Governo deve apurar atuação de Waldomiro, diz Thomaz Bastos

O ministro da Justiça, Márcio Thomaz Bastos, disse que é necessário que o governo faça uma investigação dos fatos do ex-subchefe da Assessoria Parlamentar da Presidência da República, Waldomiro Diniz, durante seu tempo no governo. "Imagino que o governo possa, por prudência, fazer um exame das questões que passaram por ele", afirmou Bastos. "Acredito que é necessário." O ministro disse que não sabe se essa medida está sendo adotada, mas acredita que isso ocorrerá. "Com todo este impacto, é de toda a conveniência que se faça a investigação no governo", sustentou. Ele evitou, no entanto, manifestar-se sobre a abertura de uma Comissão Parlamentar de Inquérito (CPI) no Congresso para investigar o caso Waldomiro. "É uma questão de soberania do parlamento", afirmou. Para ele, o importante é que a Polícia Federal e o Ministério Público "estão fazendo a investigação mais cabal e mais ampla do caso".Perguntado se a investigação seria um pente fino sobre as operações de Waldomiro Diniz, Bastos disse que o delegado que está conduzindo as investigações "tem grande autonomia de vôo". O ministro negou que a Polícia Federal tivesse atrasado na execução da ordem de apreensão dos computadores na residência do ex-assessor do ministro-chefe da Casa Civil, José Dirceu, segundo críticas levantadas hoje na Câmara dos Deputados. Segundo Bastos, a PF tomou conhecimento do assunto no sábado e já agiu na segunda-feira.

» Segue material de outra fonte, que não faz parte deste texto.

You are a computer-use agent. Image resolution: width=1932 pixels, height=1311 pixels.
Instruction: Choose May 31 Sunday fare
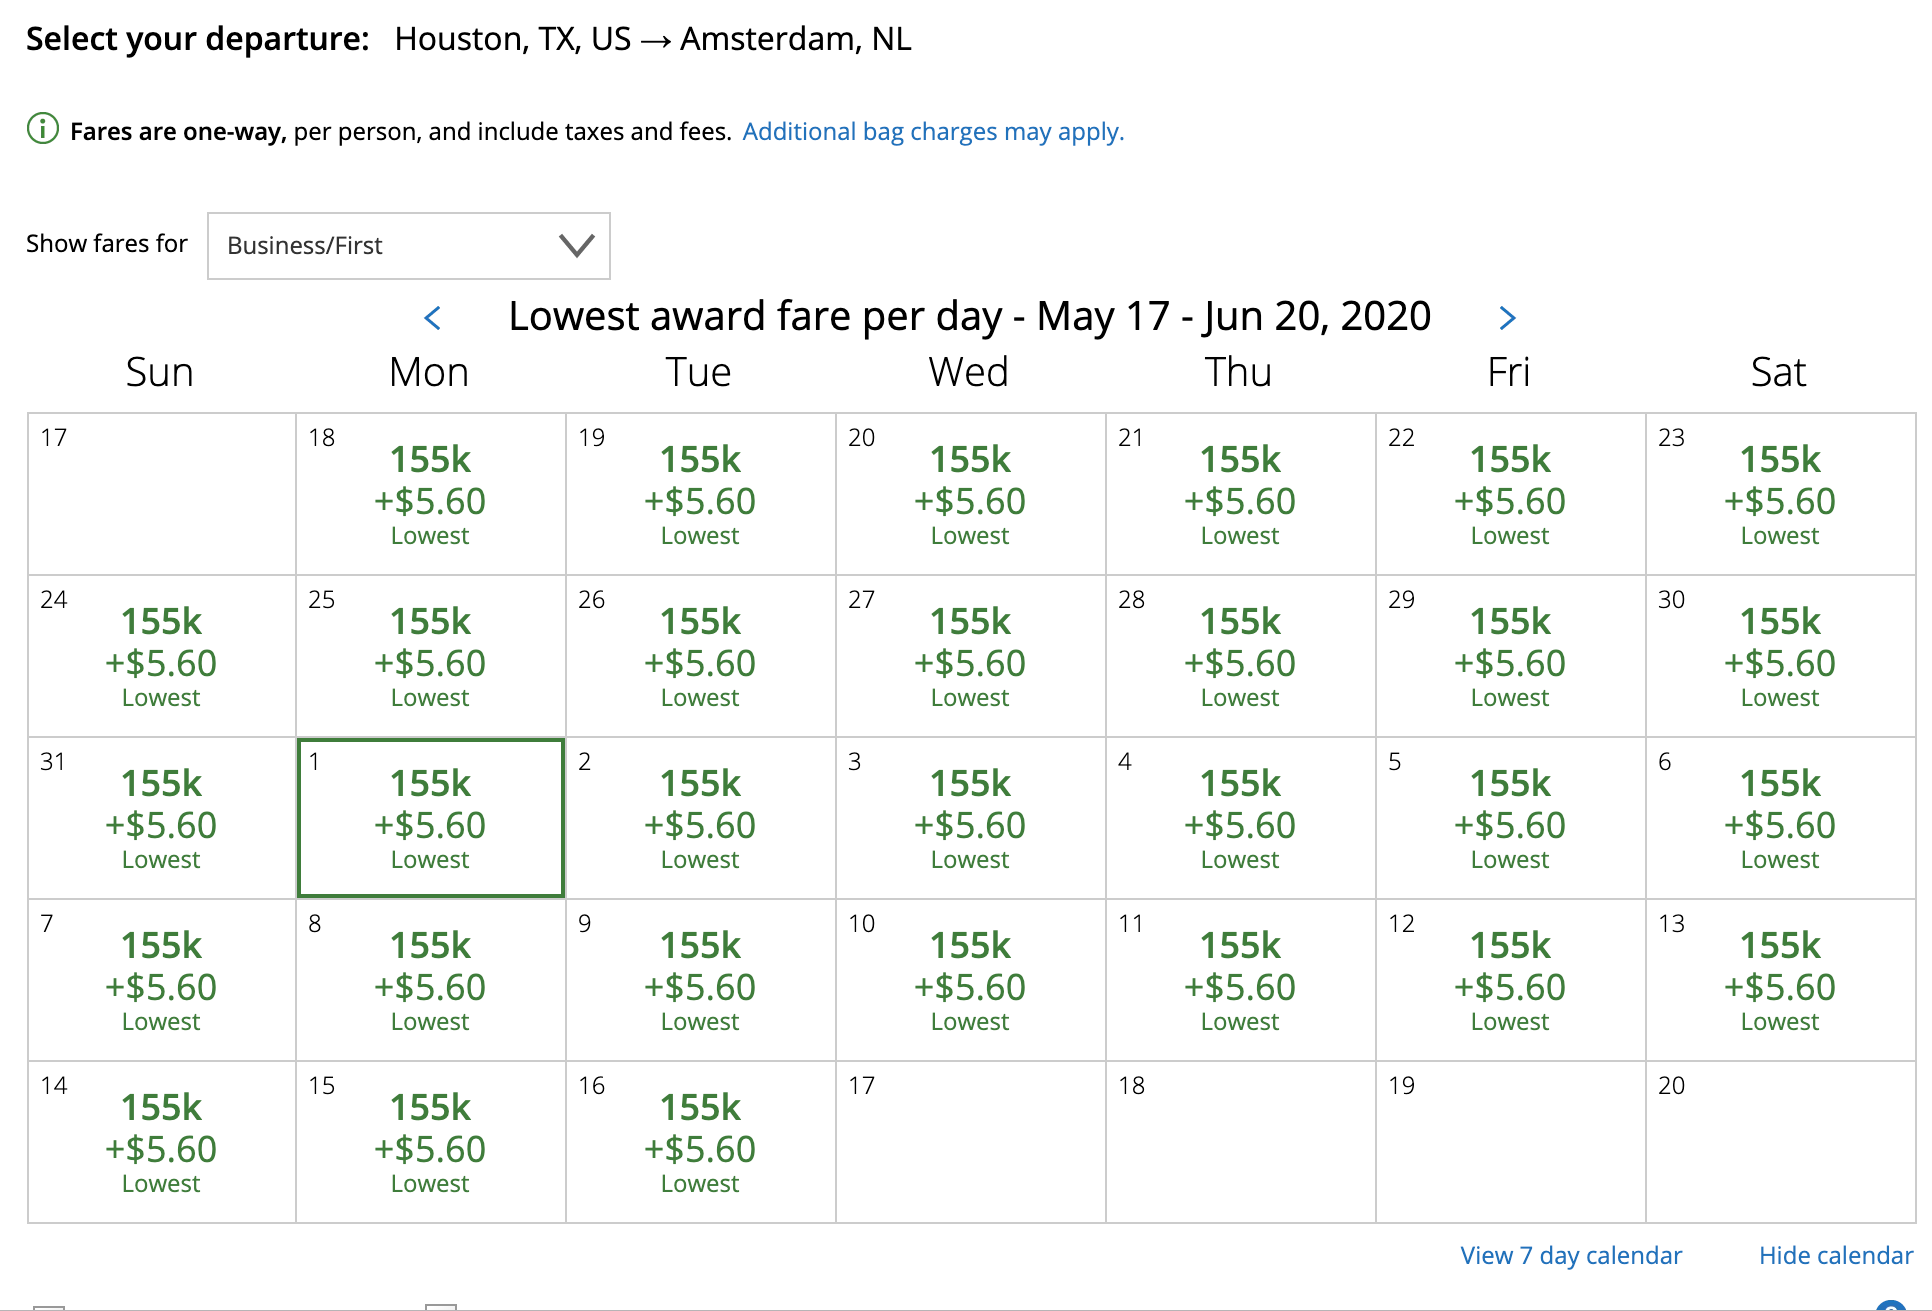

O intervalo de tempo foi necessário, segundo ele, para fazer o plano de ação, que teria surpreendido todas as pessoas envolvidas."A investigação tem que ser feita com a maior amplitude, segurança e rapidez possível, e não houve nenhum atraso", afirmou. O ministro explicou que o foco da investigação é o que está contido na fita que mostra Waldomiro negociando o pagamento de propina com o bicheiro Carlinhos Cachoeira, assim como a sua forma de obtenção. Segundo ele, o fato de a fita só ter sido divulgada agora, embora tivesse sido gravada em 2002, também poderá ser investigada. "É princípio do Direito saber a quem se aproveita, e isso tem que ser investigado no inquérito policial", afirmou.